**Problem to work on**: I need the records below restated word for word, without their pictures.

**Data for processing**:

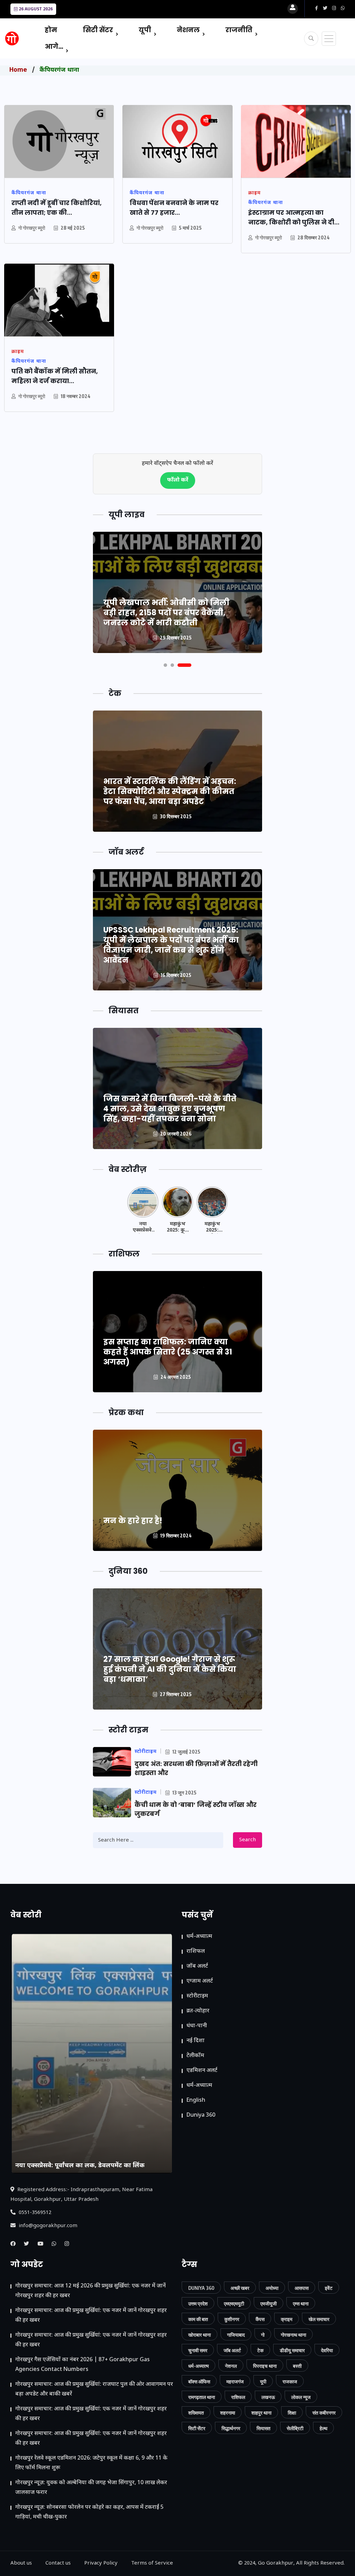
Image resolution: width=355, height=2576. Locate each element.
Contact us (58, 2563)
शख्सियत (196, 2413)
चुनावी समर (197, 2350)
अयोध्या (272, 2288)
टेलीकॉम (195, 2055)
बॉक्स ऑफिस (199, 2381)
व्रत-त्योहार (198, 2011)
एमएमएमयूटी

**Output**:
Image resolution: width=355, height=2576. Locate each element.
Contact us (58, 2563)
शख्सियत (196, 2413)
चुनावी समर (197, 2350)
अयोध्या (272, 2288)
टेलीकॉम (195, 2055)
बॉक्स ऑफिस (199, 2381)
व्रत-त्योहार (198, 2011)
एमएमएमयूटी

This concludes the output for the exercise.